Unermüdlich kämpfte die Bargteheiderin für ein Verbot von Kinderarbeit. Forderte mehr Rechte für Frauen ein wie Mutterschutz nach der Entbindung. Und sie verlangte das Wahlrecht für Frauen – es war eine Revolution, als es 1918 endlich anerkannt wurde. „Louise Zietz war eine Kämpfernatur. Die hat sich einfach überall durchgebissen“, sagt Ute Sauerwein-Weber. Dabei hatte sie ein enormes Pensum zu bewältigen: als Mitglied der Weimarer Nationalversammlung, als Abgeordnete des Reichstages, in einem Jahr hatte sie deutschlandweit 209 Reden gehalten. „Wenn man die Reichstagsprotokolle liest, merkt man: Diese Frau hatte überhaupt keine Angst“, sagt Sauerwein-Weber. „Sie hatte eine unheimlich spitze Zunge und blieb doch gleichzeitig immer höflich.“ Enorm finde sie das, und toll, dass eine so bedeutende Frauenrechtlerin aus Bargteheide stamme.
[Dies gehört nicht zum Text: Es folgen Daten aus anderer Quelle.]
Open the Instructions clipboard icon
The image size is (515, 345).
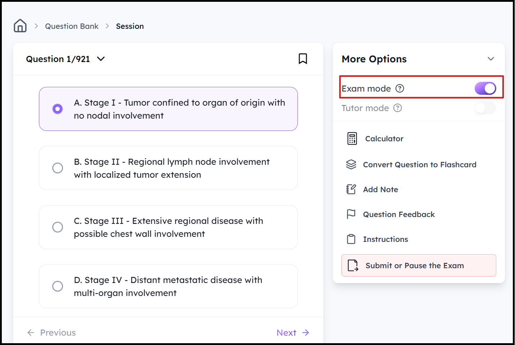(x=351, y=239)
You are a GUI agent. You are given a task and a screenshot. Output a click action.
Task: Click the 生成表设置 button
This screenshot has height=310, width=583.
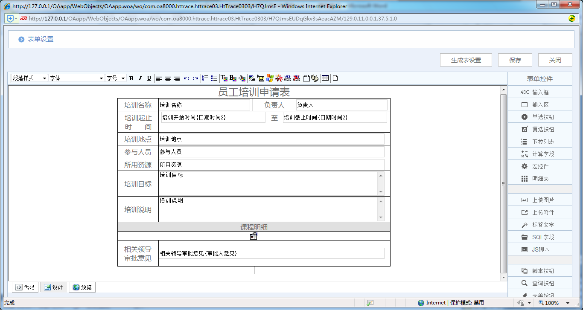[466, 60]
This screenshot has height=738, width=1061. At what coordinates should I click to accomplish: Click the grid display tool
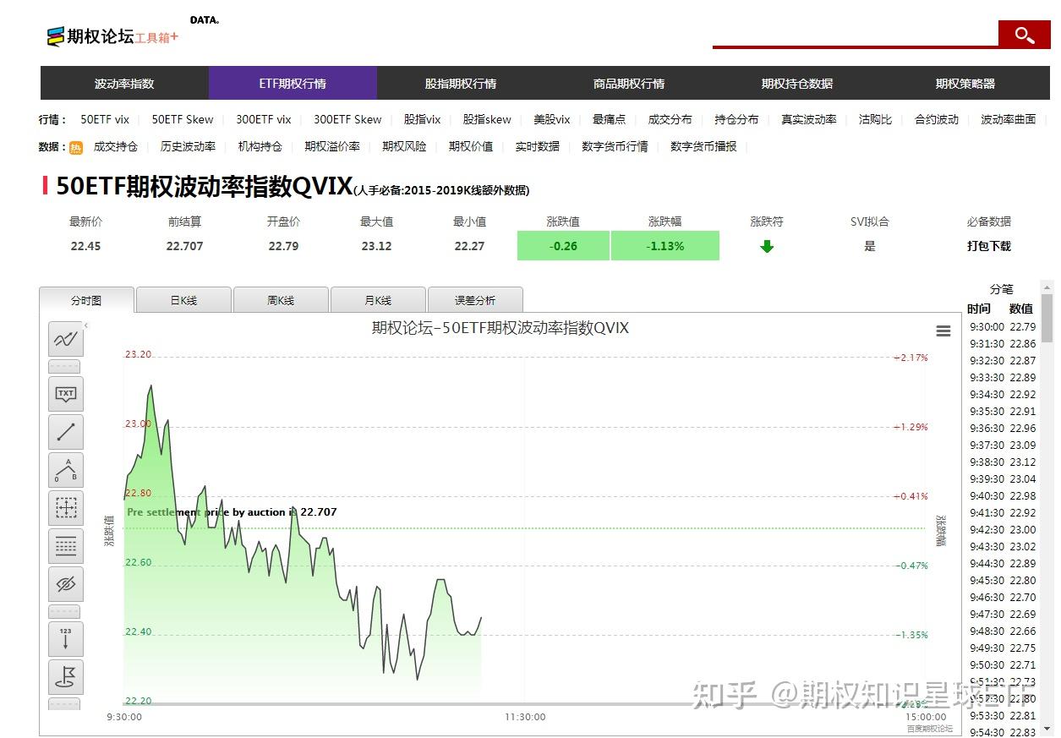[x=66, y=546]
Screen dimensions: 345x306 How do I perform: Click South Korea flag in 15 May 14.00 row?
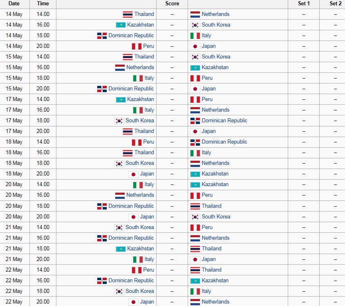pos(195,57)
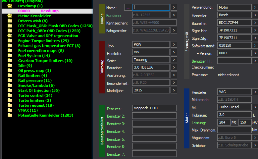Open the Potentielle Kennfelder folder icon

coord(10,115)
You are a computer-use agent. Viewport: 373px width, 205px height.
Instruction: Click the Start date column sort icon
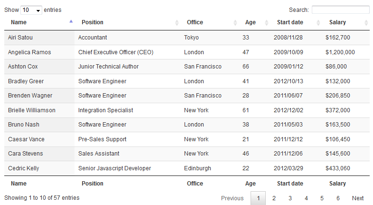tap(318, 23)
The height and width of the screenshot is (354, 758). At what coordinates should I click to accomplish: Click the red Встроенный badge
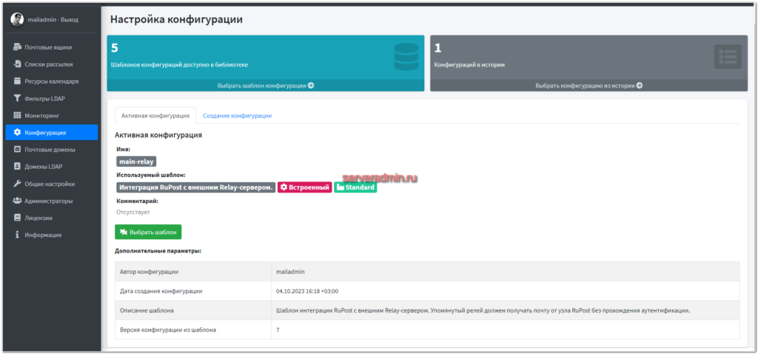click(304, 187)
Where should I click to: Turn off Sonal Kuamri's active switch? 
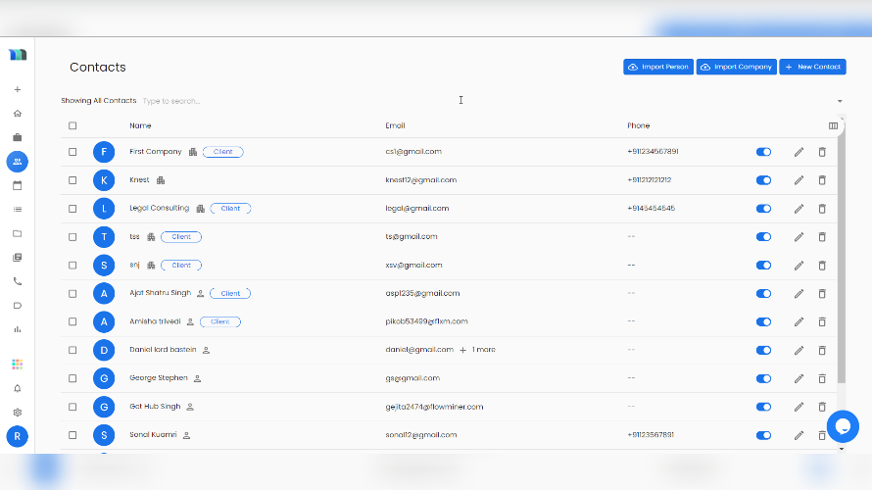[x=763, y=435]
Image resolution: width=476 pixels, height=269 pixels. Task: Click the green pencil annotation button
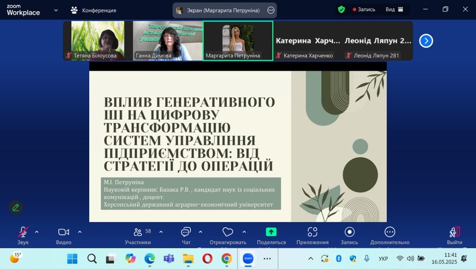[16, 208]
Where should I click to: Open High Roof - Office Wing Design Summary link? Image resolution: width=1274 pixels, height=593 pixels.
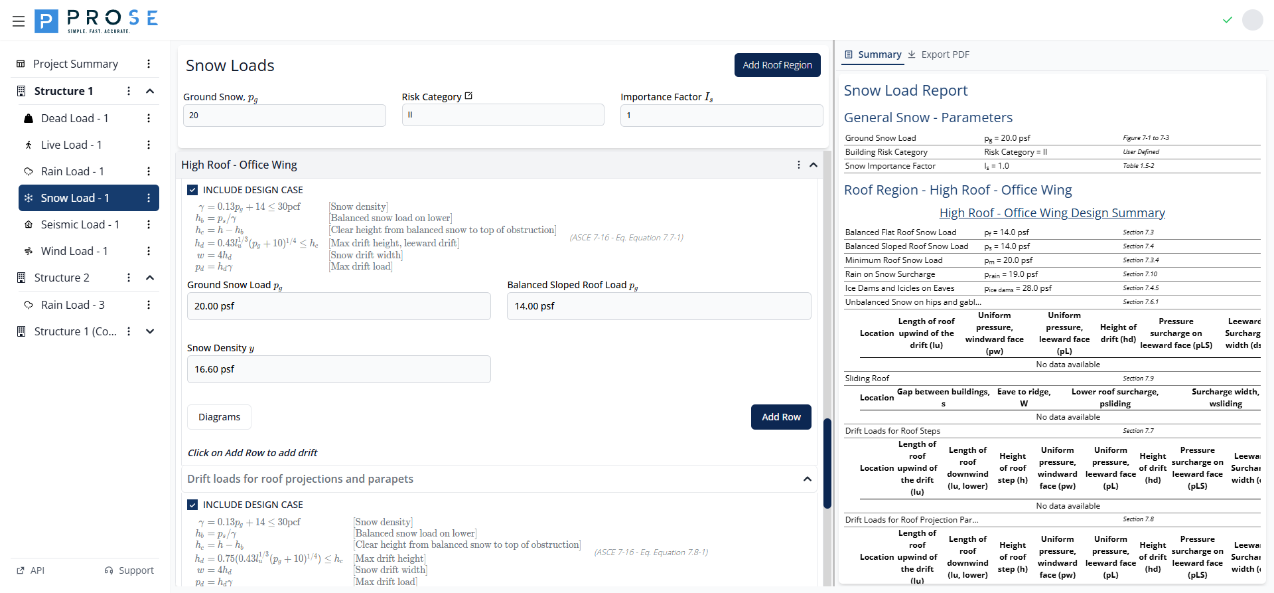1052,213
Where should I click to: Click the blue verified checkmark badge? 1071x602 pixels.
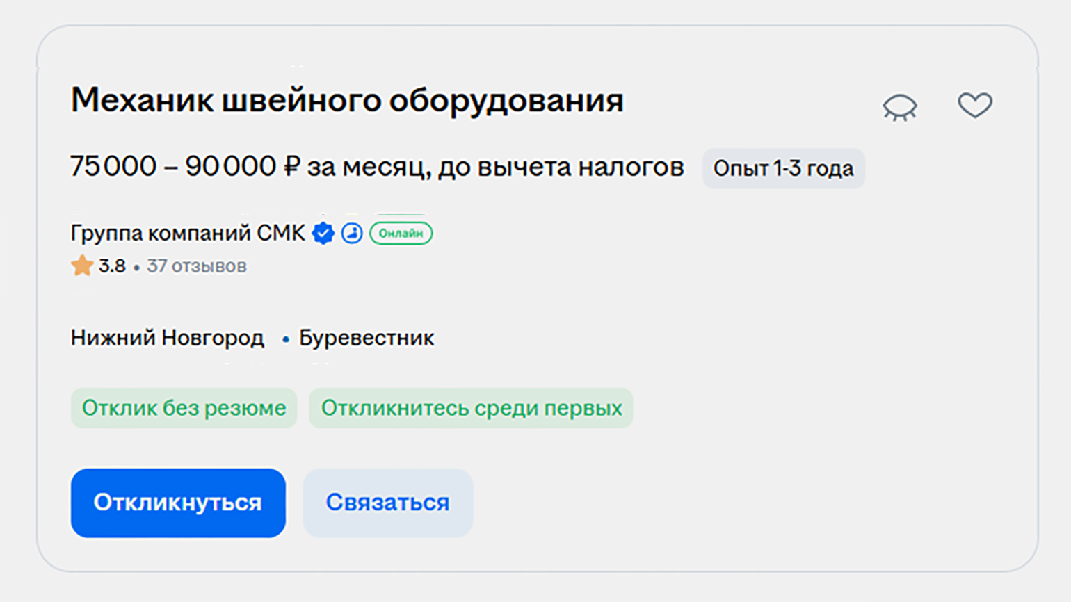point(323,233)
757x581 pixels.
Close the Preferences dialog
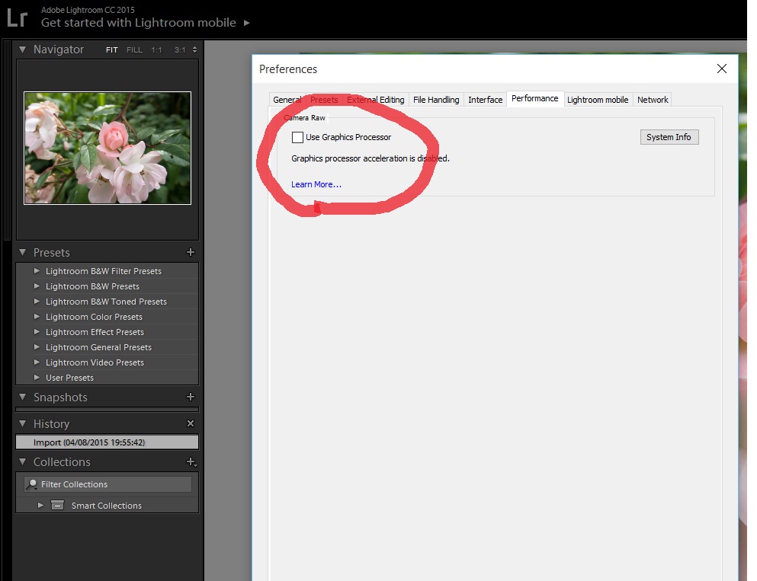(x=722, y=69)
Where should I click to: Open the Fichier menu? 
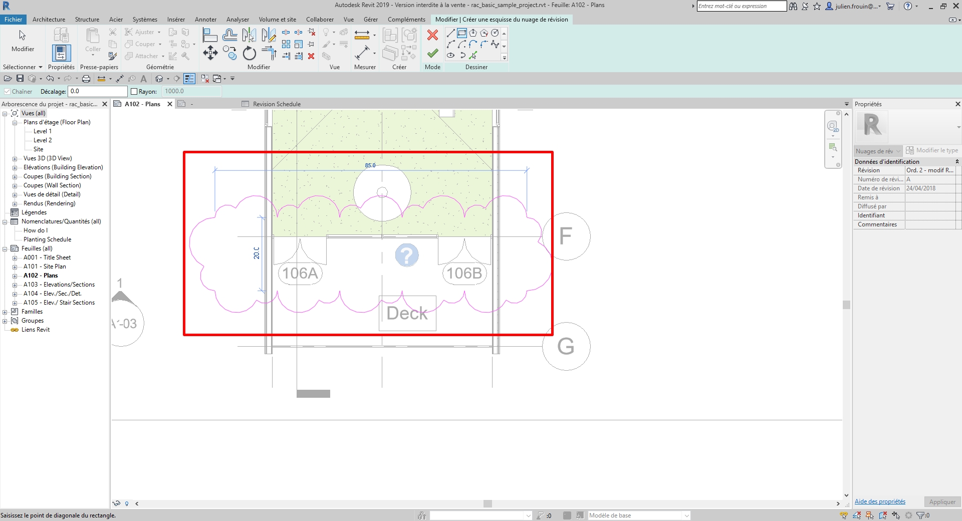13,20

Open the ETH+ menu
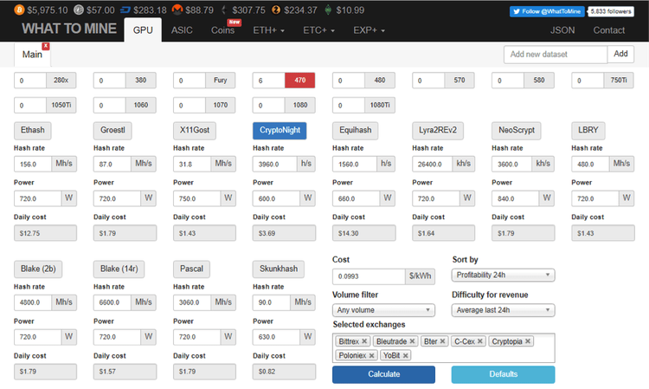[x=269, y=30]
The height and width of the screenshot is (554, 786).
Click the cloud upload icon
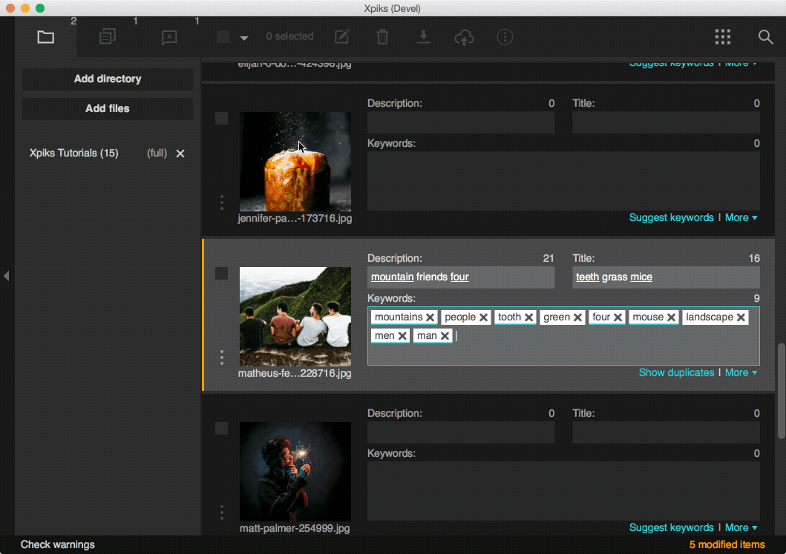coord(464,37)
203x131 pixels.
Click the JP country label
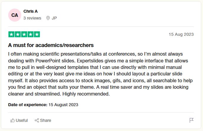(54, 18)
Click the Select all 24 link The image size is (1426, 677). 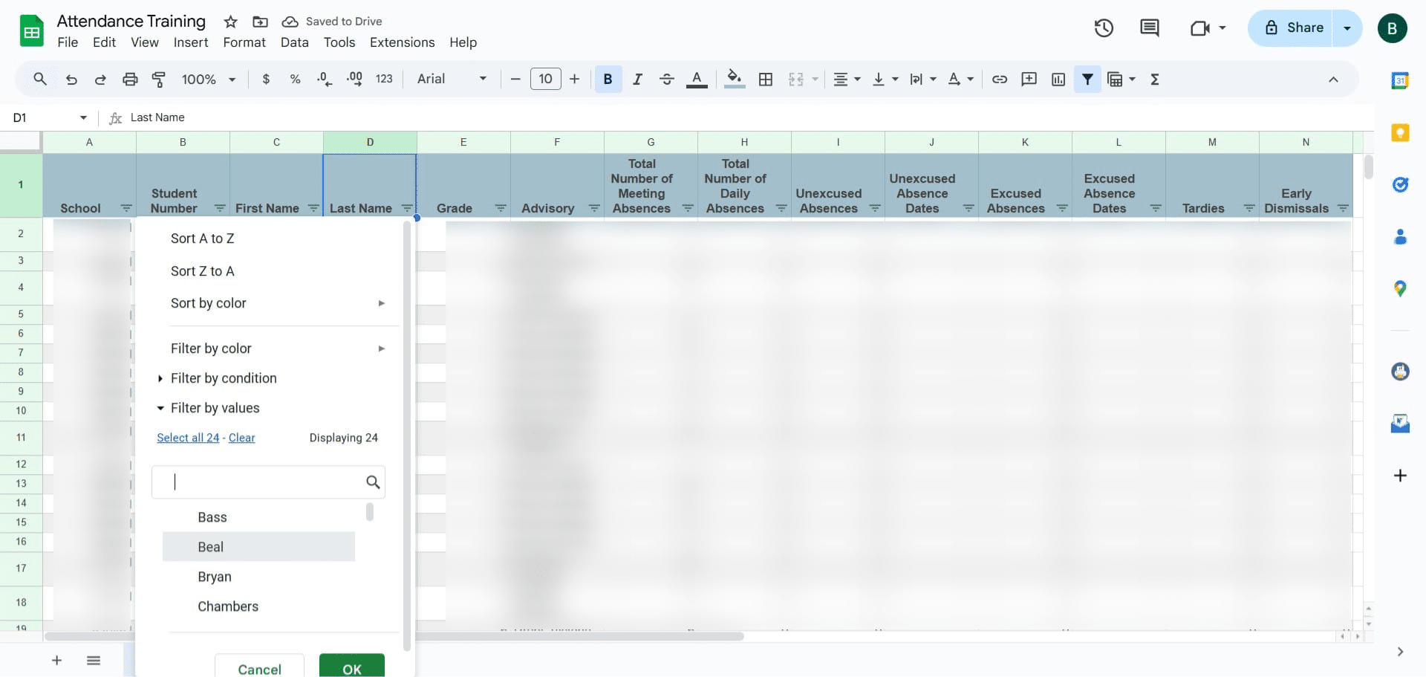(188, 438)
Zietz war auch Pazifistin, lehnte Kriegskredite ab, flog aus dem Parteivorstand. 1917 wurde sie Gründungsmitglied der Unabhängigen Sozialdemokratischen Partei Deutschlands (USPD). Die Wiedervereinigung mit der SPD erlebte sie nicht mehr. 1919 hielt sie noch die Grabrede für Rosa Luxemburg. Am 27. Januar 1922 starb sie, nachdem sie einen Schwächeanfall im Reichstagsgebäude erlitten hatte. Ihr Grab ist auf dem Sozialistenfriedhof in Berlin, ganz nah bei Rosa Luxemburg.